The draft offers solutions, but Poles faces a calculation. Do you use premium capital on a nose tackle who might play only 40% of snaps in today's sub-package heavy NFL? Do you prioritize the edge rusher who can set the edge but might not rack up sacks?
In my view, you do both. The Bears hold draft capital and cap space. They need to double-dip. Find a 330-pound zero-technique who can command double teams. Find a 280-pound strong-side end who won't get caved in by tight ends and tackles. The draft class offers several prospects who fit the physical profile—320-pounders with 34-inch arms who can actually move. Those aren't luxury picks for the Bears. They're necessities.
Free agency remains an option, though the market for true two-gap behemoths grows thinner every year. The league has prioritized penetration over power, which is exactly why the Bears can find value in zigging while others zag.
What Success Looks Like
Picture this: Third-and-2 in December at Soldier Field. The opponent runs power. Your defensive tackle absorbs the double team. Your defensive end squeezes the down block. The back has nowhere to go. That's the vision.
Right now, the Bears can't consistently deliver that sequence. They get reached. They get displaced. They get pushed off the ball.
The Jarrett and Odeyingbo signings buy Allen some flexibility. They provide interior pass rush and edge versatility.
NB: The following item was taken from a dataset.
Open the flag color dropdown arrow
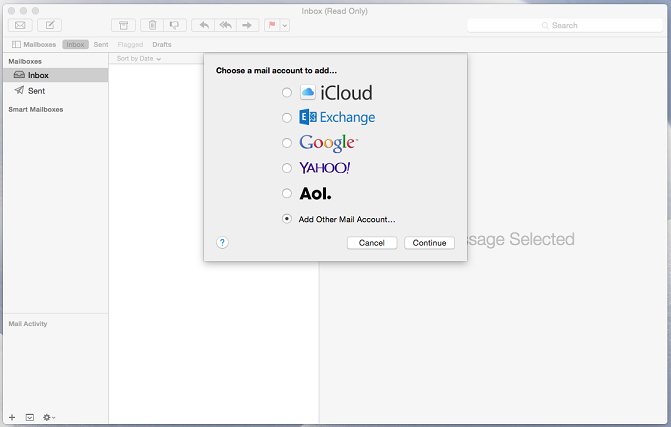Screen dimensions: 671x427 tap(284, 25)
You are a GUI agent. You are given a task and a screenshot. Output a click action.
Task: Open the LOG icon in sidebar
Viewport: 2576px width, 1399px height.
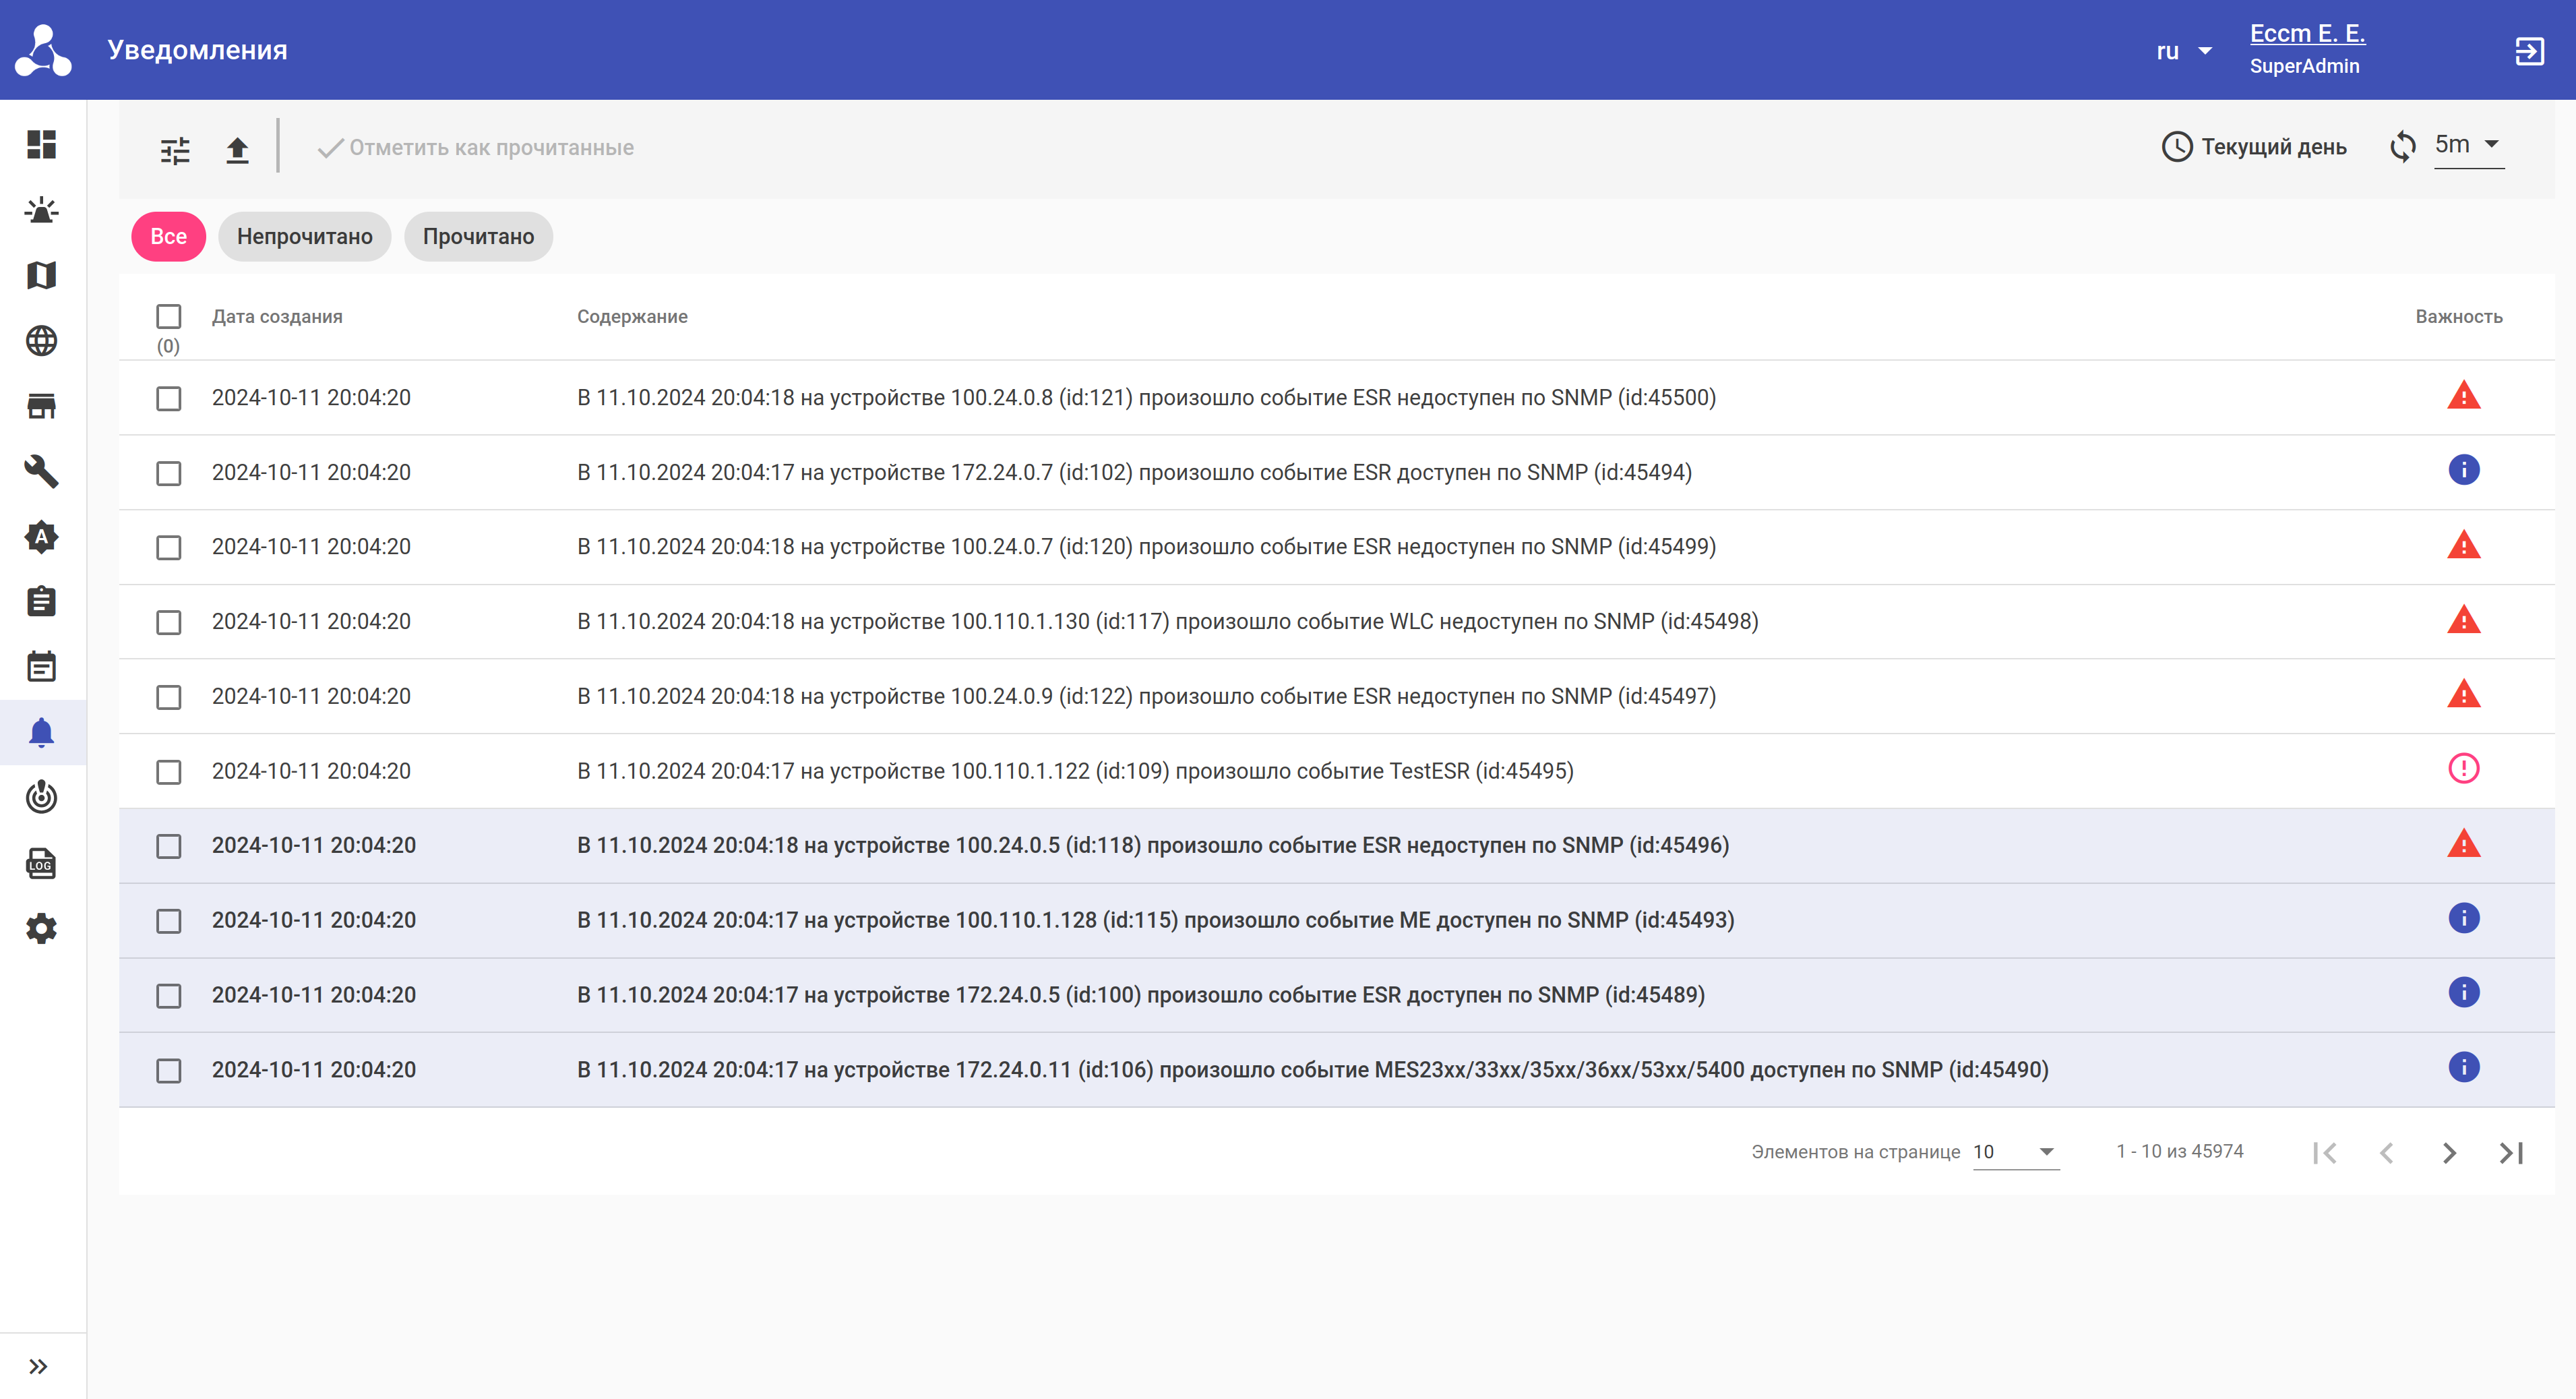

But the heavy lifting—the literal heavy lifting—still needs to happen.
Ben Johnson and Dennis Allen didn't sign up for 11-6 and moral victories. They signed up to win championships. Championships in the NFC North, in January, in Chicago, require defensive linemen who look like they were carved from granite.
Poles found the quarterback. He found the head coach. He built the offensive line.
Now he needs to find the beef. Without it, that Divisional Round ceiling becomes a recurring nightmare instead of a stepping stone.